Data to process:
= Beginning of Section =
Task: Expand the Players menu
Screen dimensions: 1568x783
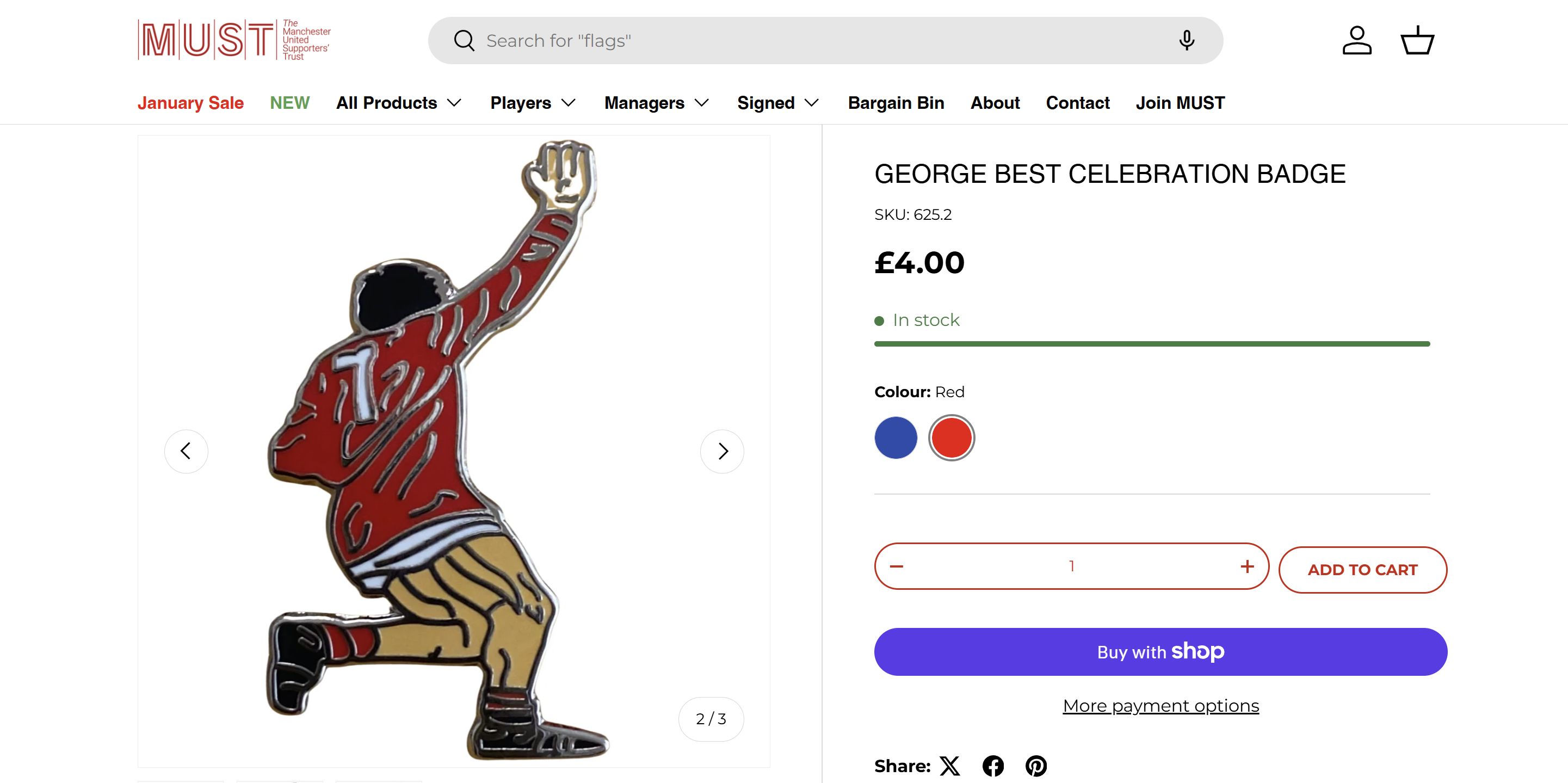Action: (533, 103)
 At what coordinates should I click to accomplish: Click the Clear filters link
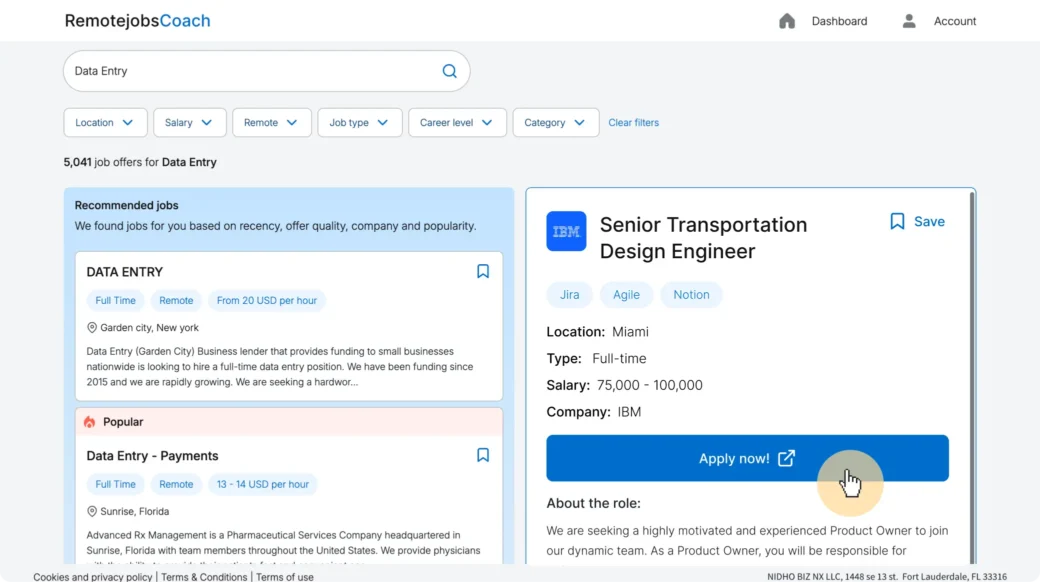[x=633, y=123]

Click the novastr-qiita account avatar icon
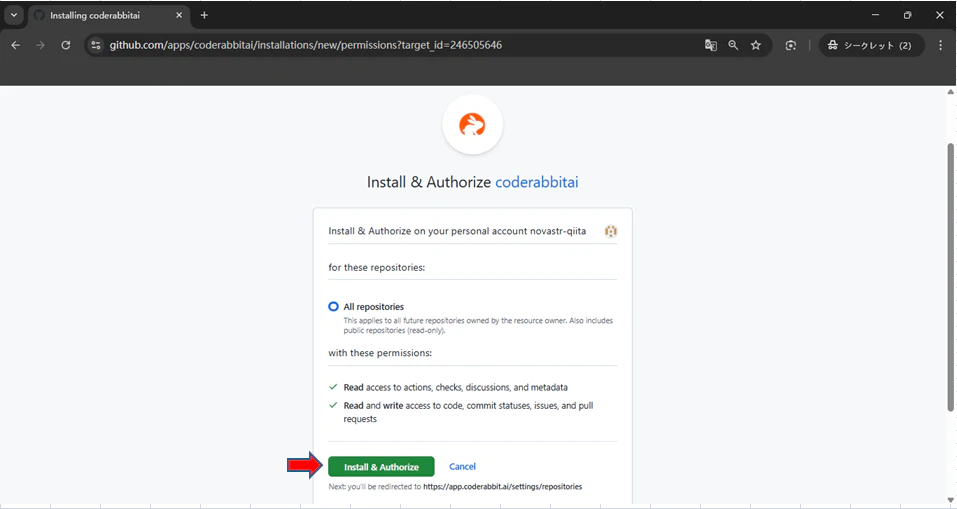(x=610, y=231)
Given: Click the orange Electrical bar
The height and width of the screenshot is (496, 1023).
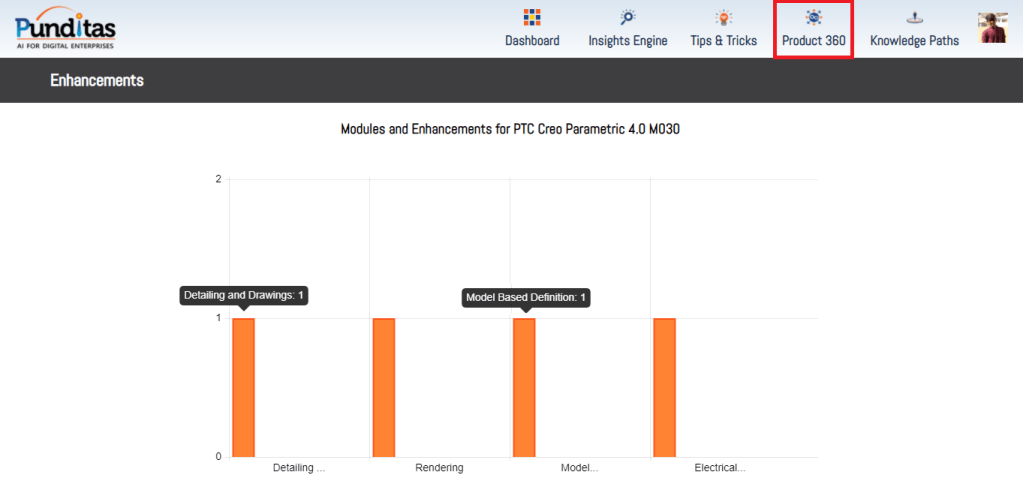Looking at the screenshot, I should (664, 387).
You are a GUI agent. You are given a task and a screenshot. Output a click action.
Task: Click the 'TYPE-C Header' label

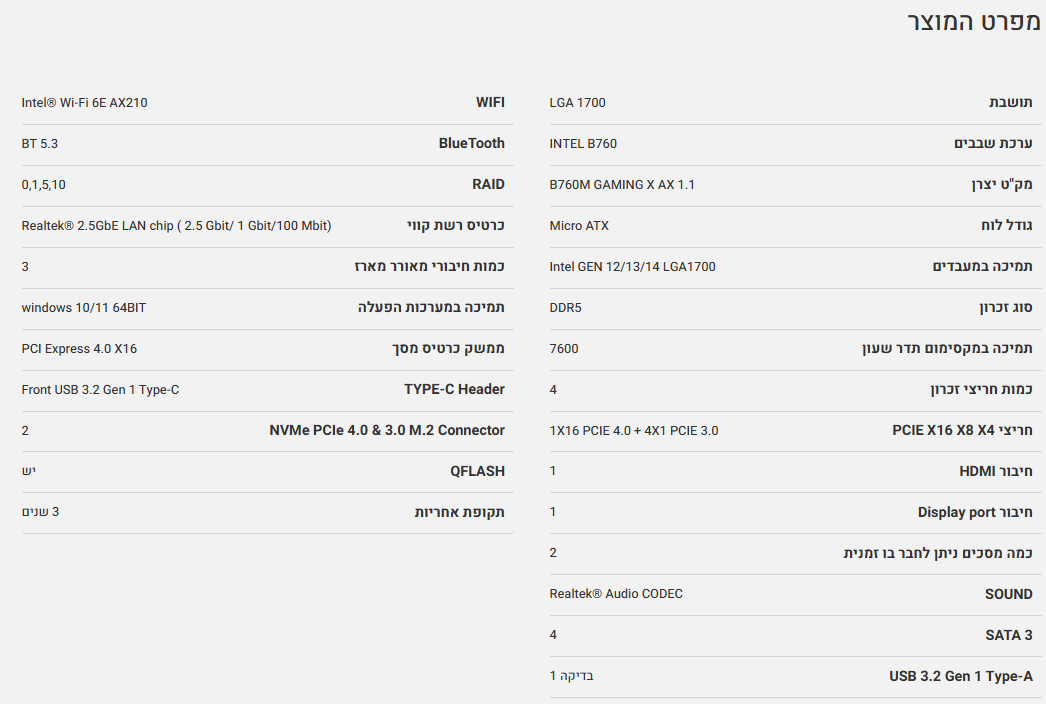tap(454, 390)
= End of Section =
Repeat the data in full and exactly. Omit pictures.

Finished exercise:
Task: Expand the Players menu
Screen dimensions: 1568x783
Action: (533, 103)
 At what coordinates should I click to accomplish: Click the Clear filters link
[x=633, y=123]

Click the novastr-qiita account avatar icon
(x=610, y=231)
Given: Click the orange Electrical bar
The height and width of the screenshot is (496, 1023).
Looking at the screenshot, I should (664, 387).
You are a GUI agent. You are given a task and a screenshot. Output a click action.
Task: Click the 'TYPE-C Header' label

tap(454, 390)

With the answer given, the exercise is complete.